Recipe: Font subsetting + variable fonts
Ship only the glyphs your users need. Combine subsetting with variable font axes to cut payload size by 70–90% while preserving full design flexibility.
Ingredients
- Variable font file (TTF or OTF) with weight/width axes
- glyphhanger or pyftsubset for glyph analysis
- Unicode-range CSS descriptor for progressive loading
- WOFF2 compression as final delivery format
Steps
1. Audit glyph usage
Run glyphhanger against production URLs to collect the exact Unicode codepoints your pages render. Export the codepoint list as a text file.
2. Subset the font
Feed the codepoint list into pyftsubset with --unicodes-file=codepoints.txt --layout-features+=kern,liga --flavor=woff2. Keep layout features your design system uses.
3. Define unicode-range
Split subsets by script (Latin, Cyrillic, etc.) and declare each with a unicode-range in @font-face.
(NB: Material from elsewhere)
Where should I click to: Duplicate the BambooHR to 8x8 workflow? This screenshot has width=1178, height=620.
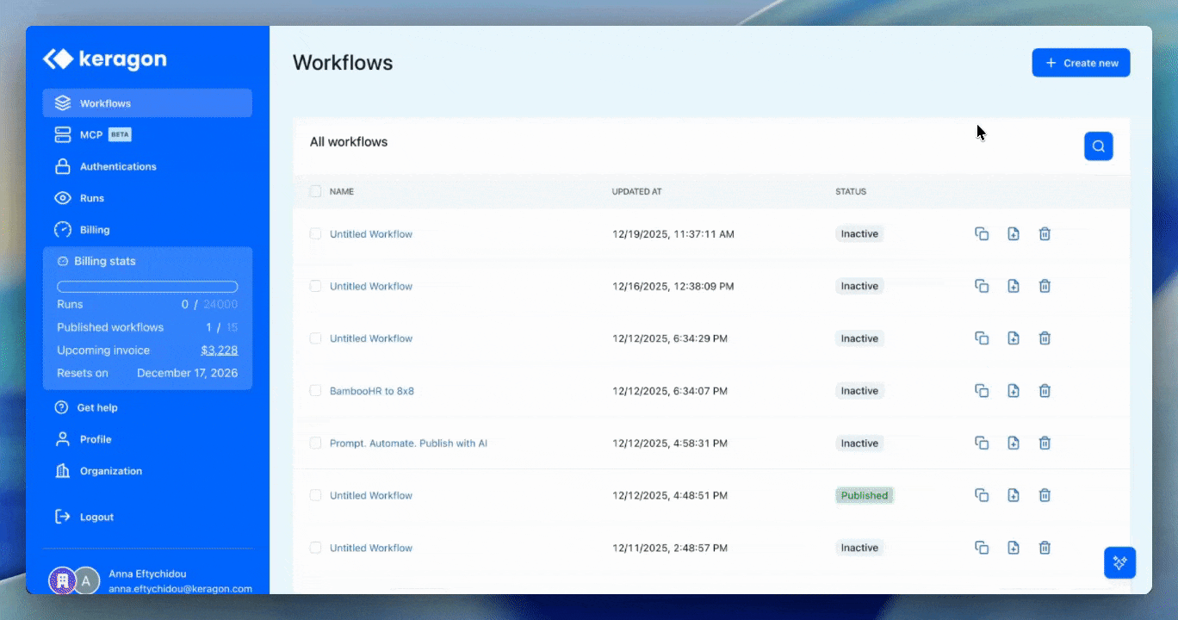[982, 390]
Browsers download only the ranges that match page content.
4. Verify in DevTools
Open Network tab, filter by font, and confirm only the required WOFF2 files load. Check Coverage panel for unicode-range effectiveness.
Result
A typical 400 KB variable font shrinks to 35–60 KB per script subset. Users on fast connections get the full variable experience; everyone else avoids downloading glyphs they never see.